We’re now midweek through Week 2 of the Engine 2 Challenge! I’m doing better this week than last and hoping to maintain electricity through the coming storm. Every so often I get a hankering for Indian food and decide to make an assortment of dishes for an at-home buffet of sorts. Happy Herbivore has a lot of options to choose from in her various cookbooks, which makes it easy with no modifications necessary. I had intended to make Red Lentil Dal (Happy Herbivore Cookbook), Chickpea Tikka Masala (Everyday Happy Herbivore), and Vegetable Korma (Happy Herbivore Abroad). I decided to scale back after I remembered I’d be in training three days this week offsite and uncertain of the microwave situation; I also still had some eggplant leftover. To keep it simple I chose Chickpea Tikka Masala.

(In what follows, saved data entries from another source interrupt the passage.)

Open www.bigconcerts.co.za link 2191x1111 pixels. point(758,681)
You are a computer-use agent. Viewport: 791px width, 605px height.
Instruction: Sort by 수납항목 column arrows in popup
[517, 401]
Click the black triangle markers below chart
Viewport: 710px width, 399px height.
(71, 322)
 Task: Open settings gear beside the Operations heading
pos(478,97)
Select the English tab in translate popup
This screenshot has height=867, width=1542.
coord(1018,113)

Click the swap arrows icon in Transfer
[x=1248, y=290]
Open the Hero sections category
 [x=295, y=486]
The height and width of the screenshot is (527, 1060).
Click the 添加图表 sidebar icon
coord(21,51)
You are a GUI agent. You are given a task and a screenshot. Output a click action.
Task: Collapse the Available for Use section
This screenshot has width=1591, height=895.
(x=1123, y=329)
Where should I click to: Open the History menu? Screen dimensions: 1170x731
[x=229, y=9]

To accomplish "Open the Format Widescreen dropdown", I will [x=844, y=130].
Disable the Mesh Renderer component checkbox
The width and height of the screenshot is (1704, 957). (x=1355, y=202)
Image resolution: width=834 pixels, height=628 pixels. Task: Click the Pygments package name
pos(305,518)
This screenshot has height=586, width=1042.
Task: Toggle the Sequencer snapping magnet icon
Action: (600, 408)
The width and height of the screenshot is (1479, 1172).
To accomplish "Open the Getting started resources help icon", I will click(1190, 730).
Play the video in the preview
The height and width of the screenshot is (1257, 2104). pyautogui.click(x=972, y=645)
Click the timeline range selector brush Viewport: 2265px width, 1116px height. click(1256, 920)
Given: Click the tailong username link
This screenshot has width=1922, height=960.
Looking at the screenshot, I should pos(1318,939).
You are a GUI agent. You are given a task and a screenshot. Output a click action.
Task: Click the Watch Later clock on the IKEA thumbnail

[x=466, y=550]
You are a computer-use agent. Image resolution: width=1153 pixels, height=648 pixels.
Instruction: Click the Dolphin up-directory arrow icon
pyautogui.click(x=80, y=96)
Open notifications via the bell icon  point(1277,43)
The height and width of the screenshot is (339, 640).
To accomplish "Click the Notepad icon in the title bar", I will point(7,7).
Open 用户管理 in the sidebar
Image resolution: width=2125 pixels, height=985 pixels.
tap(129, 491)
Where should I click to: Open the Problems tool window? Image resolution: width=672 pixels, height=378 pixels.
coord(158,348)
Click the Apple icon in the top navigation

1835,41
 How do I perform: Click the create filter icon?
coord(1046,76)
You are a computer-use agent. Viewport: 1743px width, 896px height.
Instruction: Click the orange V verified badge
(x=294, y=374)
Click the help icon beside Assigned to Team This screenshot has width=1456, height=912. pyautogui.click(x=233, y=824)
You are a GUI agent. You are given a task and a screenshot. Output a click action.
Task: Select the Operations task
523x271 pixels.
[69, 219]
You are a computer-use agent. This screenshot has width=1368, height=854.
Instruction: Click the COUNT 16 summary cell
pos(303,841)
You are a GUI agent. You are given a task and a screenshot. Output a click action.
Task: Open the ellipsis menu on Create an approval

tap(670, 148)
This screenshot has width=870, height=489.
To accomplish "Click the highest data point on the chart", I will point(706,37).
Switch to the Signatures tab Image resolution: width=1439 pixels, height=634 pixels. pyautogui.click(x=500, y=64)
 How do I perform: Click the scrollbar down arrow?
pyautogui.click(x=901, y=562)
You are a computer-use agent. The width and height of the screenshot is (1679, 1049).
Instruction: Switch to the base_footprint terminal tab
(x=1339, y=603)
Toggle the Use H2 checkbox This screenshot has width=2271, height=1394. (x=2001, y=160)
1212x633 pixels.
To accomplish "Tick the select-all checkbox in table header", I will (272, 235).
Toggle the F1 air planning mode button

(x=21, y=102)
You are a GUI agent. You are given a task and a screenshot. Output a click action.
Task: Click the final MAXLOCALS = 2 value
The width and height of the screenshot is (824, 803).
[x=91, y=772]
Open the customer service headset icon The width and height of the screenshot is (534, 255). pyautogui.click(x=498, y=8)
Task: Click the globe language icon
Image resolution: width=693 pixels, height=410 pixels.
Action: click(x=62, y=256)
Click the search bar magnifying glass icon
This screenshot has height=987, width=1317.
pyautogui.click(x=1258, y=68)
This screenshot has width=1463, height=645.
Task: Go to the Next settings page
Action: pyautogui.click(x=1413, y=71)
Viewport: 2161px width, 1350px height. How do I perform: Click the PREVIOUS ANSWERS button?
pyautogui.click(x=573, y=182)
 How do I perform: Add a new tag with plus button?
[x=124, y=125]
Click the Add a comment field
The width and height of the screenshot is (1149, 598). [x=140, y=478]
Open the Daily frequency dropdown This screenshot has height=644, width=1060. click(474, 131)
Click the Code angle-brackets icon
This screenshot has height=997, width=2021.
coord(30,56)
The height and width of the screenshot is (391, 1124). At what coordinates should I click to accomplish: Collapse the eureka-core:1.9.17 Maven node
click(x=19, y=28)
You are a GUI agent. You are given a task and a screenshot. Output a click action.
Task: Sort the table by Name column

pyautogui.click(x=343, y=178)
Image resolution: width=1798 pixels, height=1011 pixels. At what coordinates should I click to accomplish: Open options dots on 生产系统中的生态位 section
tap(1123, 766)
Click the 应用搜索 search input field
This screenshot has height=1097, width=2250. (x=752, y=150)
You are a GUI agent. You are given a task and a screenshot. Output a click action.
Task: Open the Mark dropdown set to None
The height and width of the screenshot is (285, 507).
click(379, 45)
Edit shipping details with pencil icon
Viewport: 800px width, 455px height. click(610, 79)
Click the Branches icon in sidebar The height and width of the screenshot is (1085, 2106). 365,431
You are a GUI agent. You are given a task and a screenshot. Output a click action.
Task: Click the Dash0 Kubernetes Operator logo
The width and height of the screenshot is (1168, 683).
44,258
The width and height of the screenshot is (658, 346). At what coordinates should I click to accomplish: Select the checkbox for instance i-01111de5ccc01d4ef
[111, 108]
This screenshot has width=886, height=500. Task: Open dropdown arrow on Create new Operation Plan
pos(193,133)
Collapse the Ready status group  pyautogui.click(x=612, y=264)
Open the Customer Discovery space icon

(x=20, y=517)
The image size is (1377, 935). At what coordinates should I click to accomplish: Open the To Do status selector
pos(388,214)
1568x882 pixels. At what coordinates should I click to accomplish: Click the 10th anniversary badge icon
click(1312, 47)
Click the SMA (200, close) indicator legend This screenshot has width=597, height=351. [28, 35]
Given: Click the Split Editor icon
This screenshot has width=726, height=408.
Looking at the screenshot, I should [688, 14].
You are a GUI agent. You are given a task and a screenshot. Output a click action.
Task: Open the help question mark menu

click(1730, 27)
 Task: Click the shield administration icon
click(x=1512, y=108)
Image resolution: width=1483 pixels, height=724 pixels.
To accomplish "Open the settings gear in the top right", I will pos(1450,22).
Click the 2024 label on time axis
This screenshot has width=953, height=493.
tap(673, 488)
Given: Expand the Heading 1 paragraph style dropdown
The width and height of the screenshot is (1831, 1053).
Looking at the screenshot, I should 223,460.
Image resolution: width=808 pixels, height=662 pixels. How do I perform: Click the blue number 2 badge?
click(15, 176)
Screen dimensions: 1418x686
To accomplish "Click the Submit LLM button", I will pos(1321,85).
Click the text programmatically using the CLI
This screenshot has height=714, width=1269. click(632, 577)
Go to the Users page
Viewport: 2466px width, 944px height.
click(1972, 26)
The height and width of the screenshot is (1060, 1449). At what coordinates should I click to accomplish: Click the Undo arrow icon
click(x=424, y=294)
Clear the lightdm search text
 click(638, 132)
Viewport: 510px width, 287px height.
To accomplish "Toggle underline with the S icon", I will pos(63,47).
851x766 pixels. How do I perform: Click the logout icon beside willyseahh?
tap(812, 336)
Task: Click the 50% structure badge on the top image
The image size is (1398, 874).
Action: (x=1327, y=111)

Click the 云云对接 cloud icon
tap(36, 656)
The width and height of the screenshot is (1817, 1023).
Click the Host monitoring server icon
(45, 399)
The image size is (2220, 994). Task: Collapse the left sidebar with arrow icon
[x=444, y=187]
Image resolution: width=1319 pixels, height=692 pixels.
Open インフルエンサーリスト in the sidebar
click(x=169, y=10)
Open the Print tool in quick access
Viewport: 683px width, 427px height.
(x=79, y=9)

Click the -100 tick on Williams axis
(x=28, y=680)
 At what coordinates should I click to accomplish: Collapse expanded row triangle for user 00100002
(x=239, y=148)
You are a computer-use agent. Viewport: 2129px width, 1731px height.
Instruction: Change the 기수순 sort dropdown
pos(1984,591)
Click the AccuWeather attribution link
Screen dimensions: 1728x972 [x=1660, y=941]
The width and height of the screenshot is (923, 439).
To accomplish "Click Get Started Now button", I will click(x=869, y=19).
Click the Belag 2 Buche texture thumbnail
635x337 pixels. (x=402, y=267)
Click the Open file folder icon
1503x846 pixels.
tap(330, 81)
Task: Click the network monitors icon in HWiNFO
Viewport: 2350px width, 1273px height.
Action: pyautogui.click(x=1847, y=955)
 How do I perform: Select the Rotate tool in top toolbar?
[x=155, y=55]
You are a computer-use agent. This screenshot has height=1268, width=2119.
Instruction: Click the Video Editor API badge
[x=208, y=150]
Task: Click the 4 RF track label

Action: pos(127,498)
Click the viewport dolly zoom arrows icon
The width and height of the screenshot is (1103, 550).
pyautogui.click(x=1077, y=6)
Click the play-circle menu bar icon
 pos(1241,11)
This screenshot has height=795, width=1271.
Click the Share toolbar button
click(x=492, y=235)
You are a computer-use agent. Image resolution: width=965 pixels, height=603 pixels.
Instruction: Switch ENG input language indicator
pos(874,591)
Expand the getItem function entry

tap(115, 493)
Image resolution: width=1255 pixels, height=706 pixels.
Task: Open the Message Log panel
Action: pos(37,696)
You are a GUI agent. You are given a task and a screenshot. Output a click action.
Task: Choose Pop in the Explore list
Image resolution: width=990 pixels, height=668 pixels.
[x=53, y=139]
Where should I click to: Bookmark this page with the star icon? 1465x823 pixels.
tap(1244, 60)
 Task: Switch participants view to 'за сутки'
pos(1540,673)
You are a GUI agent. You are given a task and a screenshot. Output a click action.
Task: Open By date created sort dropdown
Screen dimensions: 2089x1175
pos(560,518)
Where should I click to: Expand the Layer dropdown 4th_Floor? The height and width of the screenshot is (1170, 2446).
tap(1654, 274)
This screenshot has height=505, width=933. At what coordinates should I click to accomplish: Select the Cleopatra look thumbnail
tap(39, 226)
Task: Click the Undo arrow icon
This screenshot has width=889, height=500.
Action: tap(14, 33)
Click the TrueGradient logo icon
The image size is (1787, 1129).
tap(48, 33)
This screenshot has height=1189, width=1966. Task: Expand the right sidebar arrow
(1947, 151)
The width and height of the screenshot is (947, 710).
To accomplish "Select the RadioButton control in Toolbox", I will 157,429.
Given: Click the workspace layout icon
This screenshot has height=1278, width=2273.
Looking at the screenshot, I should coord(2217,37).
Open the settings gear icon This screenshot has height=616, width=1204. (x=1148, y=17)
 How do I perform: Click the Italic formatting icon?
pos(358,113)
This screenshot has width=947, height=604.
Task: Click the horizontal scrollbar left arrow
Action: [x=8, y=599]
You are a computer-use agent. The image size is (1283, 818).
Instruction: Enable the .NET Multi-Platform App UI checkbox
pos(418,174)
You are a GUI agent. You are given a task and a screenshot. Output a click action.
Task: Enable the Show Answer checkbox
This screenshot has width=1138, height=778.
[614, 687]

Chickpea Tikka Masala is a great dish and very fast and easy to pull together. It gets it’s creaminess from blended silken tofu and it’s flavor from Indian spiced tomato sauce. Instead of plain brown rice, I went looking on Pinterest for something to make it more interesting. A recipe for Indian Rice became my inspiration but I simplified it even more. I used 1 cup of basmati brown rice and 2-1/4 cups water (per the cooking instructions on my package) and added 1 tsp each of ginger, turmeric, fennel seeds, cumin and 2 teaspoons of coriander. I cooked the rice about 40 minutes and stirred in frozen peas (I didn’t measure but would guess more than the 1/2 cup that the recipe called for. The rice was just what I was looking for – flavorful but not spicy.
Finally I had bought cauliflower thinking I’d add it to the Korma but decided to roast it so that I could have it going in the oven while I was working on the tikka masala. The roasted curry cauliflower I usually make uses oil to coat the cauliflower with the curry spices. I was trying to decide what to use in place of the oil – water, broth, tahini, tamari…when I looked over the recipe, saw lemon zest and decided lemon juice. I modified the Simply Scratch recipe as follows:
I used 1/2 head of cauliflower, the zest AND juice of one lemon (I didn’t measure), curry powder, garlic powder and turmeric as called for and omitted the remaining ingredients.
1/2 head Cauliflower, cut into bite-size floret
1 Lemon – Juice and Zest
1 tablespoon Curry Powder
1 teaspoon Garlic Powder
1/2 teaspoon Turmeric
Toss cauliflower to coat with the spiced lemon mixture, place in a single layer on parchment-lined cookie sheet and roast in 400 degree oven for 30-40 minutes.
The modifications definitely result in a more prominent lemon flavor than the oil-based version, but it is still a very satisfying dish. I may up the amount of curry next time around to spice it up a bit. All in all a very good plant strong meal and another successful modification.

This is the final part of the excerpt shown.